In the first year of their marriage she had paid him the compliment of disagreement, or, at least, discrimination. She had, until her marriage, thought of herself as a Conservative; to be counted one by Charlie disturbed her sense of rectitude. But Charlie opposed, became puzzled, and finally aggrieved. He bothered and bothered and argued and argued, with the air of trying to bring an erring child to reason. “Now look at it in this light,” he would say. Or, “Try to see the thing squarely, Rosamund”; and would turn upon her irrelevant batteries from the Spectator. She had at last the sensation of flying, battered and breathless, from his platitudes, and found, soon, her only refuge in duplicity. After that, through all the years of their married life, Charlie, she knew, thought of their evening hours alone together as exceedingly pleasant and successful. He wasn’t one of your fellows who doze over the Field with a cigar after dinner. He had a clever wife and he appreciated her and was proud—in spite of feminine aberrations affectionately recognized and checked—of what he called her “intellects.” He called his father and mother his “respected progenitors” and his stomach was never other than “Little Mary.” And while he talked and expounded and made his unexacting jests, Rosamund knew that her silences had no provocation, her smile no irony.

So it had gone on—so it might have gone on for the normal span of life. The only insecurity that had threatened her careful edifice was the question of the boys. The boys were like herself, or, rather, like her adored and brilliant father—proud, sensitive, ardent little creatures, tender-hearted and frightfully intelligent. Physically, too, they were of a different race from Charlie, with thick brown locks, passionate yet gentle eyes, and full, small, closely closing mouths. As boys, Charlie had fairly well understood them,—he got on well with the average boy,—as persons, never; and though as boys, at least as little boys, they got on beautifully with him, they had, as persons, almost at once understood him, even when they were too young to evade or hide from him. If they had not been so young, they would, already, then, have hurt him often.

And for her the boys at once complicated everything. It had been easy, in one way, to yield in non-essentials, though she was woman enough to cry her eyes out when Charlie had taken Philip and Giles, at the earliest age, to have their dear Jeanne-d’Arc heads close-cropped in pursuit of the ideal of manliness; easy, comparatively, to steel her heart when timid little Philip, blanched with terror, was made to ride at six. Charlie had been right about that,—how glad she had been to own it!—for Philip had, in a week’s time, forgotten his fears. But she and Charlie had come near quarrelling over Giles’s rag-doll Bessie. Giles was only three and adored Bessie, and Charlie had tossed her in the air, mocked her, and held her up by the toe while Giles sobbed convulsively.

“Do you really want our boys to be milksops, Rosamund?” he had asked, as, refusing to argue, she took the doll from him, placed her in Giles’s arms, and kept them both on her lap, pressed within her arms, her head bent down over them so that she need not look at her husband.

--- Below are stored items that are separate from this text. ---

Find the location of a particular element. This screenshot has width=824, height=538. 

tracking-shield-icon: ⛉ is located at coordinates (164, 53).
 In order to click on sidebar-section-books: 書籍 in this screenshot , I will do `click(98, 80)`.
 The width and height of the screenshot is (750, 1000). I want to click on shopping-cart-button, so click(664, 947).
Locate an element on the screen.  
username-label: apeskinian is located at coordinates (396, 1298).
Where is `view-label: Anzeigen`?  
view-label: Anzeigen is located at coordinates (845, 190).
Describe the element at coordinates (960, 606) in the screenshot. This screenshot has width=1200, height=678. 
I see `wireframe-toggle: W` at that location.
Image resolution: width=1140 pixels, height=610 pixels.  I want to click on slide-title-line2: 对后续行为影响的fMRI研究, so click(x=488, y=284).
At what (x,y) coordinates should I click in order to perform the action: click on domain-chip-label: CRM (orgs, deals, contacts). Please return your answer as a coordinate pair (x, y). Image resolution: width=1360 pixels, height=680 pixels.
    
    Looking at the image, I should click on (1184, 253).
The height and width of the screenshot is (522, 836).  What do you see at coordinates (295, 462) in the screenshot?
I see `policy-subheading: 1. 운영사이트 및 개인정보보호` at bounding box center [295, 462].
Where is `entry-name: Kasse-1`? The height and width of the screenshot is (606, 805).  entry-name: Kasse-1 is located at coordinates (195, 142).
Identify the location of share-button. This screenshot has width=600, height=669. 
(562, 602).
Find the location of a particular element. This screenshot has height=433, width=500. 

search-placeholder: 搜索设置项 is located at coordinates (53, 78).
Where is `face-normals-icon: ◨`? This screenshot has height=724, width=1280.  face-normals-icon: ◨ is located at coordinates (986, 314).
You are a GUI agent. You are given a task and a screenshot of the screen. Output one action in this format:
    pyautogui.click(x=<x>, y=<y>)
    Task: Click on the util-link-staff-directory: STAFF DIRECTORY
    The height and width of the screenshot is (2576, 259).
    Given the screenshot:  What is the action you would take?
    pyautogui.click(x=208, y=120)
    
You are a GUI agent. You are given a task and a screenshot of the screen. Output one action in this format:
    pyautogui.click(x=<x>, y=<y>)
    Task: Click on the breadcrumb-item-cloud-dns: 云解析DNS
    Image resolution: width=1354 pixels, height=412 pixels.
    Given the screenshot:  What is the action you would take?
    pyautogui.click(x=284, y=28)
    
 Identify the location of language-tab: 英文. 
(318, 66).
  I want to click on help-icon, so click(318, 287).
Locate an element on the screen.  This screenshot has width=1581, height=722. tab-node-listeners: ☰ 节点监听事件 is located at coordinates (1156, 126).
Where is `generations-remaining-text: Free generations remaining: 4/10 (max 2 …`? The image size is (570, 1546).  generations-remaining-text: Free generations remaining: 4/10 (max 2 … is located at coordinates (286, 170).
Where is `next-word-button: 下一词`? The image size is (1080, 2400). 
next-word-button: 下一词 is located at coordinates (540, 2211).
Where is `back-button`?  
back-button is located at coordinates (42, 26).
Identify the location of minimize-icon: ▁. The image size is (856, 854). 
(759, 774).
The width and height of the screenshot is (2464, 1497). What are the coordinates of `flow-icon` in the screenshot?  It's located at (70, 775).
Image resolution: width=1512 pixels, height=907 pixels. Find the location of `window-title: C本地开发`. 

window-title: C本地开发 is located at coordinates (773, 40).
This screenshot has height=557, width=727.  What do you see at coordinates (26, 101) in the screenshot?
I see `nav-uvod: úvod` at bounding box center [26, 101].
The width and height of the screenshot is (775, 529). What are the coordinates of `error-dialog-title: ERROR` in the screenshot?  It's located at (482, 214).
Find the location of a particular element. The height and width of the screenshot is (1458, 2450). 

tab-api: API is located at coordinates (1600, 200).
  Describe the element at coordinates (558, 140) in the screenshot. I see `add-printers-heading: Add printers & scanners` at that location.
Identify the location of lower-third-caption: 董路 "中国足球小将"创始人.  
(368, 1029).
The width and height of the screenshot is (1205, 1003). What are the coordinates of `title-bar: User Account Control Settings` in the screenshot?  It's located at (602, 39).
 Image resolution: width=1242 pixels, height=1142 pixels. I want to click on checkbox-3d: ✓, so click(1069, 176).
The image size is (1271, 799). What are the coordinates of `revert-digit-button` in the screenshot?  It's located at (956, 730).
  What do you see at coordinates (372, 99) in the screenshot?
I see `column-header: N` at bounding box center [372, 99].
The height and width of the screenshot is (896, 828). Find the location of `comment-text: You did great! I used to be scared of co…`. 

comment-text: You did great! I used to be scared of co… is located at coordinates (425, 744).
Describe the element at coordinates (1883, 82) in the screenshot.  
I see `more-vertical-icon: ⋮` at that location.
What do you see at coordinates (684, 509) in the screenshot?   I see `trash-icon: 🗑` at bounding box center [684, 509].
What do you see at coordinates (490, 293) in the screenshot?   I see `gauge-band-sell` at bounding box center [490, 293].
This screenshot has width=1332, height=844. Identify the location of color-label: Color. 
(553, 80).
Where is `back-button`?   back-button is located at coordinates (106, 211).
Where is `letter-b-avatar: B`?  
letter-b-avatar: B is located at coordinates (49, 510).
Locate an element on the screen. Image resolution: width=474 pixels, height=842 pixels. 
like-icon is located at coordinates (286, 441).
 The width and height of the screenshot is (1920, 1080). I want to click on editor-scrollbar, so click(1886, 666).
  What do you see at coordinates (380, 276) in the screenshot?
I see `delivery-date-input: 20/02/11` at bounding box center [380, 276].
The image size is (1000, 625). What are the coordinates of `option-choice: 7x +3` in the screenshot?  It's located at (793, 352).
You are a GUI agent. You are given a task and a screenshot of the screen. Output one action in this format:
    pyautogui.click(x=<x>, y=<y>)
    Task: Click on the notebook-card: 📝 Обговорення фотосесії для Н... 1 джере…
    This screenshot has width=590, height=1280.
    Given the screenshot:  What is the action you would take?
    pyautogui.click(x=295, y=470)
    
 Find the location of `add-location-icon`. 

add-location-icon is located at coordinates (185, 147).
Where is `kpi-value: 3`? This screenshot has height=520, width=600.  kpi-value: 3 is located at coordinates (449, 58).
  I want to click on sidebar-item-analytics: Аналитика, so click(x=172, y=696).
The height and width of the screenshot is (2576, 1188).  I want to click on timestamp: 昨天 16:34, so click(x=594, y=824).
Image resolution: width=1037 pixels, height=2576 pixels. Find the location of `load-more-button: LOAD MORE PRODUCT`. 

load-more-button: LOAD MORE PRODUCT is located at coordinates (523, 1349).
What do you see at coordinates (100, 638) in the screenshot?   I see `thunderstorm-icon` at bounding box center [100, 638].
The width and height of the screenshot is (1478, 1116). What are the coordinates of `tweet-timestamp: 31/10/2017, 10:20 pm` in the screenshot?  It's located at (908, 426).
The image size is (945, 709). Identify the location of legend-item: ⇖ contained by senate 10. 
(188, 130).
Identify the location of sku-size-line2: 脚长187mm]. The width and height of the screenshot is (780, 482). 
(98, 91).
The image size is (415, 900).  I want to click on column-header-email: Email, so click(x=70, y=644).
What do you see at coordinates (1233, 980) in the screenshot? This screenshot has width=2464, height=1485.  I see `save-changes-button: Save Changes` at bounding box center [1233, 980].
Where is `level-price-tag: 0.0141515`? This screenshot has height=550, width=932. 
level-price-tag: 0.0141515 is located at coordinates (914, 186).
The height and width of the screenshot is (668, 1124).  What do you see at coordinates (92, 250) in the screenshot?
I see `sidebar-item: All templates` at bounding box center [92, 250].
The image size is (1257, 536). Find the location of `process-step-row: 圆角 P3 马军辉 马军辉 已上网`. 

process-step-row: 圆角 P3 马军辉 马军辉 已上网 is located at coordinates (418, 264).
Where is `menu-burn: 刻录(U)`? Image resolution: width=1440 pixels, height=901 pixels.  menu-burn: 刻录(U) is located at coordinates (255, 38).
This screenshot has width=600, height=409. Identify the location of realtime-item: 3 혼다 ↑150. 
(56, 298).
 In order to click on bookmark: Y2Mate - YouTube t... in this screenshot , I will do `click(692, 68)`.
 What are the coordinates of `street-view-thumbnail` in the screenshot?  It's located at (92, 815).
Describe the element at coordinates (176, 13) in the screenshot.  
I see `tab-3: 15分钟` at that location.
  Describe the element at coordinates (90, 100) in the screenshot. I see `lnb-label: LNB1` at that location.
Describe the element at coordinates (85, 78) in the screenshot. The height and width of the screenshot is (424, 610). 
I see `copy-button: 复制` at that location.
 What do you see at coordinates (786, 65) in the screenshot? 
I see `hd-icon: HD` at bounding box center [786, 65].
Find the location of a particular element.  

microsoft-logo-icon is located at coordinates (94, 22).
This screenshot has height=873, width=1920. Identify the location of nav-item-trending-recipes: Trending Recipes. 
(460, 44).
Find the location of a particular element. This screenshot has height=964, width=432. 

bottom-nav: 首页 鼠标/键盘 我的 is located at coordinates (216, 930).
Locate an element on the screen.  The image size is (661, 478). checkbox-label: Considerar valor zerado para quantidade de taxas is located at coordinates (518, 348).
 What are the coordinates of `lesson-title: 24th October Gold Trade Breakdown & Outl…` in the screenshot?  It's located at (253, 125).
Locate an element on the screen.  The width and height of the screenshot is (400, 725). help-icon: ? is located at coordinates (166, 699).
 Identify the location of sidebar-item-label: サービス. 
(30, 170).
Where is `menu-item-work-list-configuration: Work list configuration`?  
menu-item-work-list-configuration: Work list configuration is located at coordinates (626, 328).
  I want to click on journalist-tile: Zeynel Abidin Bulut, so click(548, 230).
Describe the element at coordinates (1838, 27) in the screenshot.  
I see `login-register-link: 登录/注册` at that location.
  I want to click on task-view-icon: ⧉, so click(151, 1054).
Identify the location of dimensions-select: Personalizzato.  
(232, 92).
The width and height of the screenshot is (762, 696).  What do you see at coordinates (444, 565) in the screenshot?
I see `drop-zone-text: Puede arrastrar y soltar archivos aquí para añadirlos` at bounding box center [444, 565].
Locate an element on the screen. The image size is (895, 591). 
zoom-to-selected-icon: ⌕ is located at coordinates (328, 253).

He had gone away vanquished, and Giles had kept his Bessie, until, in the course of nature, she had dropped away from him.

Worse than this came one day when Charlie had found Philip in a corner writing poetry. He had not been altogether pleased by the children’s literary tastes. To grind dutifully at Latin and Greek was one thing, and he was fond of a tag from Tennyson. But he had never cared to read Keats and Shelley when he was a kid. He took the copy-book out of Philip’s reluctant hands and, turning from page to page, read out, in mock-dramatic tones, the derivative, boyish efforts, which yet, to her ear, had every now and then their innocent, bird-like note of reality.

“And now this—'To a Skylark,'” said Charlie, laying a restraining, affectionate hand on Philip’s shoulder, wishing him to rise superior to vanity and join in the fun, once it was pointed out to him.